◆ **What to work on**
Once you reach the line containing "Tin tức (14, 2503)" in the entries below, write out that line and each one after it down to the line containing "TK-T8-04 (69, 2108)", exactly and with nothing added.

[Opening Data section]

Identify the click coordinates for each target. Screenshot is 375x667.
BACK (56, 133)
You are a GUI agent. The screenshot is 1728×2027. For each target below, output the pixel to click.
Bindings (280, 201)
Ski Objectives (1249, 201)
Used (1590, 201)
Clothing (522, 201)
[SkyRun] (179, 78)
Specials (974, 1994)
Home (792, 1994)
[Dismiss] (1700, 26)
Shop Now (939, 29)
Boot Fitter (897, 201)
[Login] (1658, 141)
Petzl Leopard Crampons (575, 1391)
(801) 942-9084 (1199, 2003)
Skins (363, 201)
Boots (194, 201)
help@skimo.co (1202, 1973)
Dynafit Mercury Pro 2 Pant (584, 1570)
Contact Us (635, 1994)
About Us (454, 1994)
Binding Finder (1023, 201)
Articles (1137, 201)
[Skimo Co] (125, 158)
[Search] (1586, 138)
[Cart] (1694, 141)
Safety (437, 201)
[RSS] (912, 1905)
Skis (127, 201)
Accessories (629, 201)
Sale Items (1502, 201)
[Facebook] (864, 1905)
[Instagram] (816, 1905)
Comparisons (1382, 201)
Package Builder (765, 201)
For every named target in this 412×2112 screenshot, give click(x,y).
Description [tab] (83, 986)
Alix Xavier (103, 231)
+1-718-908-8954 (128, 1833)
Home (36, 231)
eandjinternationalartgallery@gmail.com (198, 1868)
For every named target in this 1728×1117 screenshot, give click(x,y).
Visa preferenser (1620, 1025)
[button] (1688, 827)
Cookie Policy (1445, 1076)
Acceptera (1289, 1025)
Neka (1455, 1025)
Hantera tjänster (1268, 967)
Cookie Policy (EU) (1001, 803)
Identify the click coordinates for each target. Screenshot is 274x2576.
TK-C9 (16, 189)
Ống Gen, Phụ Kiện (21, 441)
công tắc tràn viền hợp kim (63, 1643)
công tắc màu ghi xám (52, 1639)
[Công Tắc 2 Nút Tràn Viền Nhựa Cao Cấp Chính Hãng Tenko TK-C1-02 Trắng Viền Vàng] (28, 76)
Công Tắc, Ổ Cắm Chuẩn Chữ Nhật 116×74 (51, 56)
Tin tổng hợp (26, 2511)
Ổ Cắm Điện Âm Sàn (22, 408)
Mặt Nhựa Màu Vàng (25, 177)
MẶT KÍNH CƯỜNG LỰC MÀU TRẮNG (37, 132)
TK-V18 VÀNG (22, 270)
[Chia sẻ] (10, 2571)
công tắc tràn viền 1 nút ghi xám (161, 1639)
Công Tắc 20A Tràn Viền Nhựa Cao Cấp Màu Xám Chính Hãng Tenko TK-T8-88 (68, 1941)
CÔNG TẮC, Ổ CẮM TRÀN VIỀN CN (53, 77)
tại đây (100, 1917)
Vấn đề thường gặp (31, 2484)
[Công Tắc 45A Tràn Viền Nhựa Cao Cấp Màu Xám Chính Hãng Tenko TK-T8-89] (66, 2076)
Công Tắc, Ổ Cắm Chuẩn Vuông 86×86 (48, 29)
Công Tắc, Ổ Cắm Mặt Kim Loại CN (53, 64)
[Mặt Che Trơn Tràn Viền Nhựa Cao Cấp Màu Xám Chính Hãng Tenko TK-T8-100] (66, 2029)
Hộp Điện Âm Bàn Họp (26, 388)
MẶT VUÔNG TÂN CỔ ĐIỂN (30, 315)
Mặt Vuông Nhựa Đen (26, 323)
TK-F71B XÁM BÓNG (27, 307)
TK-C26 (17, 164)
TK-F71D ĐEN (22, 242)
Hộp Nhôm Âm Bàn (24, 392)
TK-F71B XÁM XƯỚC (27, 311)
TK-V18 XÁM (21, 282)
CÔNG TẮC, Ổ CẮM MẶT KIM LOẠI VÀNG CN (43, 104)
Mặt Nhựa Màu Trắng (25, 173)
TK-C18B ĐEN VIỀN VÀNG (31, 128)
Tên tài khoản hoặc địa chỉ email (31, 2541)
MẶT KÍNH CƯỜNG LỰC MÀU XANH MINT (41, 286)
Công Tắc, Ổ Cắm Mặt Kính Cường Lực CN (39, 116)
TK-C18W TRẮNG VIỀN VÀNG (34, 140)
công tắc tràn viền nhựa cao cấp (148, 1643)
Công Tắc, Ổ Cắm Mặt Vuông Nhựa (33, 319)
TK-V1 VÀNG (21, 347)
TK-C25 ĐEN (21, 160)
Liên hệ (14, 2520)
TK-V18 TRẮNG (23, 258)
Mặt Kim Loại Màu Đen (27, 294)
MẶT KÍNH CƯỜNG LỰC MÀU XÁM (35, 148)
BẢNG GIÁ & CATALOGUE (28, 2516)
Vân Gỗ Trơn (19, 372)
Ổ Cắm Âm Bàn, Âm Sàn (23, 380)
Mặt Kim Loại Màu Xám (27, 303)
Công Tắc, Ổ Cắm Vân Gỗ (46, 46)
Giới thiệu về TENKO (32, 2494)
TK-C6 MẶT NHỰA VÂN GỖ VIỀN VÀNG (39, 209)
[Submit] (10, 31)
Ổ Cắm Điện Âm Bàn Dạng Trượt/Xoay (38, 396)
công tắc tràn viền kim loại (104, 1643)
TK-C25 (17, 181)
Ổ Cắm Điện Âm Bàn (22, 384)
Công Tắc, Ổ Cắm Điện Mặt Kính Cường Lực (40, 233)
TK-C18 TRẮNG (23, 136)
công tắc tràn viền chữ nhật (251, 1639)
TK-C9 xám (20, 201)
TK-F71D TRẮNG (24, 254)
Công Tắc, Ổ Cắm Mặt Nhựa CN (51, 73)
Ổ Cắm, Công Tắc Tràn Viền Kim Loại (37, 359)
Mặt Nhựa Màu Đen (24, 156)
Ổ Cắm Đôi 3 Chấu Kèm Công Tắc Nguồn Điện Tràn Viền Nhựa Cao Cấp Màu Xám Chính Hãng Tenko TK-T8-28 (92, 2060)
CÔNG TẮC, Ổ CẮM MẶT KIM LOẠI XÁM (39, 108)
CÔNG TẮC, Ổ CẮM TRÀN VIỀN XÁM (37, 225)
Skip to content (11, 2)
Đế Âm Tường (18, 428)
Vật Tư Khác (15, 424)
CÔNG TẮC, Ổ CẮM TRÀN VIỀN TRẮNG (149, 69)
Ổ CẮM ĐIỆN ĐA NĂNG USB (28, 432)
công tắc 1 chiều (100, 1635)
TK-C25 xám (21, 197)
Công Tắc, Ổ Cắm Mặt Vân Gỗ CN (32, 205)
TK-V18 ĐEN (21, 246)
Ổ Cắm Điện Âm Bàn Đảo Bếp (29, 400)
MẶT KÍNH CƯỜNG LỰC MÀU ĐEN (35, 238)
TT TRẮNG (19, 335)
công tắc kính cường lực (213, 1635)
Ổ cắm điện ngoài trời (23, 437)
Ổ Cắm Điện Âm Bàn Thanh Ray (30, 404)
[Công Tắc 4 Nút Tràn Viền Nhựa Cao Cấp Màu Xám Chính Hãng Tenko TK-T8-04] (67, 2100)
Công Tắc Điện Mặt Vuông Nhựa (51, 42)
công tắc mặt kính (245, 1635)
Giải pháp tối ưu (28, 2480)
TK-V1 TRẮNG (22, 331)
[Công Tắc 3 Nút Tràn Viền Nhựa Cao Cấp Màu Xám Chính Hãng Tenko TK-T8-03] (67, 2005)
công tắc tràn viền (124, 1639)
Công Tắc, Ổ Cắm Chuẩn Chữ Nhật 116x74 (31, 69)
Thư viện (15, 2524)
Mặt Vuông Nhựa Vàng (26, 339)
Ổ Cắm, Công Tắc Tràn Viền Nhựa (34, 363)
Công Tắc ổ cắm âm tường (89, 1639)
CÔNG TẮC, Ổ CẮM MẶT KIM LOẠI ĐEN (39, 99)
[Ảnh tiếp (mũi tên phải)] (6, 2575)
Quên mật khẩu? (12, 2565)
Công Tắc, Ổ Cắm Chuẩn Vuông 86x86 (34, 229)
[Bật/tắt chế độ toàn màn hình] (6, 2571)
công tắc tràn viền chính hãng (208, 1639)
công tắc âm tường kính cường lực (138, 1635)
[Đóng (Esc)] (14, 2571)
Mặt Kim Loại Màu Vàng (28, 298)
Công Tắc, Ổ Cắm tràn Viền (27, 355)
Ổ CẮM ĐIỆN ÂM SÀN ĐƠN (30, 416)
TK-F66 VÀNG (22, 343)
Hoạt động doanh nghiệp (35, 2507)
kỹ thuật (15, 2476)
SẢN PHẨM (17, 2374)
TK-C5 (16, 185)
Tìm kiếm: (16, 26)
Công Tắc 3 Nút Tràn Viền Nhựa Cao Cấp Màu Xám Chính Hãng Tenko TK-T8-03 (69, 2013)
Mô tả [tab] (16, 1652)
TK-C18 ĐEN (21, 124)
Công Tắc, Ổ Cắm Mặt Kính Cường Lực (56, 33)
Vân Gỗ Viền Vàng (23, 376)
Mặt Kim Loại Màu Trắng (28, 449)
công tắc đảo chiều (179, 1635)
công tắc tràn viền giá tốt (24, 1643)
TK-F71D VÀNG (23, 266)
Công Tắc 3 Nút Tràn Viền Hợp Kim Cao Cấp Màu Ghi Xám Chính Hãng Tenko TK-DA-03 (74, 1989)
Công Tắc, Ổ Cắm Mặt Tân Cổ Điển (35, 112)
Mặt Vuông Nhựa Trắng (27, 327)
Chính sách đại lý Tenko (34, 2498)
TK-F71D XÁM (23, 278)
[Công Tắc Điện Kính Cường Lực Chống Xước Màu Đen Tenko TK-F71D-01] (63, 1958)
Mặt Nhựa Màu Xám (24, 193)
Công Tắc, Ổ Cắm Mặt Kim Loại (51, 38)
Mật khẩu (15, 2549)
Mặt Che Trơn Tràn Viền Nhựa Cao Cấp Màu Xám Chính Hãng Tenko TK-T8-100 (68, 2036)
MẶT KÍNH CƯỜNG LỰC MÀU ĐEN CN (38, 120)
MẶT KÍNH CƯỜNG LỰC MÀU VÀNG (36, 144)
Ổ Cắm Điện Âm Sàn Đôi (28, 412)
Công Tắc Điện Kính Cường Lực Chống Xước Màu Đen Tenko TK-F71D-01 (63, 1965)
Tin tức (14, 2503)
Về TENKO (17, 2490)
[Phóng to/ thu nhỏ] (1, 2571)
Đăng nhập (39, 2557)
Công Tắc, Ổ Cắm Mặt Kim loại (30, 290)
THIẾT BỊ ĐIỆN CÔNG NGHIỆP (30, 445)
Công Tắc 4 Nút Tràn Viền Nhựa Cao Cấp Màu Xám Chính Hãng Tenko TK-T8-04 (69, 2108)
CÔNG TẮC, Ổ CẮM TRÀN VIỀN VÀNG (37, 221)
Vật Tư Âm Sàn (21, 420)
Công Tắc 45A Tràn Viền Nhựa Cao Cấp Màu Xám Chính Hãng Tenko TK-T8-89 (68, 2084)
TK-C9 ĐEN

[Closing Data section]

◆ **Result for this task**
Tin tức (14, 2503)
Về TENKO (17, 2490)
[Phóng to/ thu nhỏ] (1, 2571)
Đăng nhập (39, 2557)
Công Tắc, Ổ Cắm Mặt Kim loại (30, 290)
THIẾT BỊ ĐIỆN CÔNG NGHIỆP (30, 445)
Công Tắc 4 Nút Tràn Viền Nhựa Cao Cấp Màu Xám Chính Hãng Tenko TK-T8-04 (69, 2108)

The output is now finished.